She gets agitated and sad when I leave for work. This has just begun. I find it hard to work at times. She is safe so it is not that I worry about. I compare it to when I left my newborn son at daycare and went to work each day. I felt sadness knowing I missed his first steps or first words. I feel a sadness knowing that I miss a part of her days. It hurts in the deepest part of my heart and stomach. I want to enjoy all of it before it is over. My goal is to retire early and spend my days with her. I pray all the time for a way to do this. I am at the point where I might have to jump and hope the parachute opens! I know it is what I need to do for her and for me.


Comments

  • Debi Marshall

    Annette, as you know, I’ve been through this with my father and now my mother. You are not alone! I love that you’ve started a blog and look forward to walking with you in spirit through your journey. Much love girlfriend…and give your sweet Nona a hug from me! xoxo

    • nonasdaughter
      Debi Marshall

      Thank you, Debi! I certainly want to do the best I can for mom. She has been the most important person in my life. I want her to be happy and worry-free!

  • Beverly Brown

    What a wonderful daughter you are, Annette! I think the hardest thing I have ever done in my life was to watch my Mama deteriorate with this horrible disease. I’m sure that you & Terry will do everything that your Mama needs. Thoughts abs prayers are with you and your family.

MATERIAL PROVIDED:
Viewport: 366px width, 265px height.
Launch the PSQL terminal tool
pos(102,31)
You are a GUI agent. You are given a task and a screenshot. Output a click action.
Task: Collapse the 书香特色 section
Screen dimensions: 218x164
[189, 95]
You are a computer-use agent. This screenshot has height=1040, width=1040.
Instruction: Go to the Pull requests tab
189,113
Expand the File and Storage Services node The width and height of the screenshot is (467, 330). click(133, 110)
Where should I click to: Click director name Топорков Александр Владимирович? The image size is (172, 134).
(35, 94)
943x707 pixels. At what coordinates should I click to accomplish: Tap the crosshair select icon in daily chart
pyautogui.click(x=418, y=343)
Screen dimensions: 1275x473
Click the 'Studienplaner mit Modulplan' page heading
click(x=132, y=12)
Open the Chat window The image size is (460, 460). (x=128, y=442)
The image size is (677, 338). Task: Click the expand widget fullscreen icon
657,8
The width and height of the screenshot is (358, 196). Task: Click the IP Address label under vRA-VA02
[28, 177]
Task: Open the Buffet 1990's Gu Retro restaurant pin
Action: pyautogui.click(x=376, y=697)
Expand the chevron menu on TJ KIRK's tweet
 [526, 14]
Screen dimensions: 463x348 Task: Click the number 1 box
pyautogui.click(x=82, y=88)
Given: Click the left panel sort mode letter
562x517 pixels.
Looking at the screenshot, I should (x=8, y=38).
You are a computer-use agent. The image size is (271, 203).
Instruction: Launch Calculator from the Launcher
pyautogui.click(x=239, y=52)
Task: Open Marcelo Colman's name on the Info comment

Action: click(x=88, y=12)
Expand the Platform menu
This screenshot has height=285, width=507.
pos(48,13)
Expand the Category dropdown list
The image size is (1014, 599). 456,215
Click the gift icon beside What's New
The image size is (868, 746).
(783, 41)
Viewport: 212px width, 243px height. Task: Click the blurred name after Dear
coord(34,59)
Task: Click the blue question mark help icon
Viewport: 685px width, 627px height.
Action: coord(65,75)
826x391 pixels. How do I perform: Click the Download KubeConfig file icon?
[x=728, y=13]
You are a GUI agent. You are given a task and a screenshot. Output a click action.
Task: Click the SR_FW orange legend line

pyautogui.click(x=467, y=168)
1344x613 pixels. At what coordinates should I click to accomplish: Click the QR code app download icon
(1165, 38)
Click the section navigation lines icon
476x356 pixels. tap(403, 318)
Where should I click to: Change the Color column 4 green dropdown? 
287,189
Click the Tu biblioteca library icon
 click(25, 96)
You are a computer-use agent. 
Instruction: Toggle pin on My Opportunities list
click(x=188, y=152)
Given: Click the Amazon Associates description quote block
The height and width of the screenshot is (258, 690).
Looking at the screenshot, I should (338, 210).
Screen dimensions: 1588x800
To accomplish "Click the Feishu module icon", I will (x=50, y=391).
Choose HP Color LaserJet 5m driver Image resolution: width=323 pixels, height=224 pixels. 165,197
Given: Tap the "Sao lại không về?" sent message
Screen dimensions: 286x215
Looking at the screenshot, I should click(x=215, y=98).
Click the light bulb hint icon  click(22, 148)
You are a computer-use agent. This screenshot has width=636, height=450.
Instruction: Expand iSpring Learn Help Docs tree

TASKS TO COMPLETE:
- A) Transcribe the part of the blog post starting with "Thank you, Debi!" and going on through "happy and worry-free!".
- B) In the blog post, what does the writer compare leaving for work to?
The records have no connection to the blog post.

SOLUTIONS PER TASK:
- A)
Thank you, Debi! I certainly want to do the best I can for mom. She has been the most important person in my life. I want her to be happy and worry-free!

- B) Leaving a newborn son at daycare and going to work each day.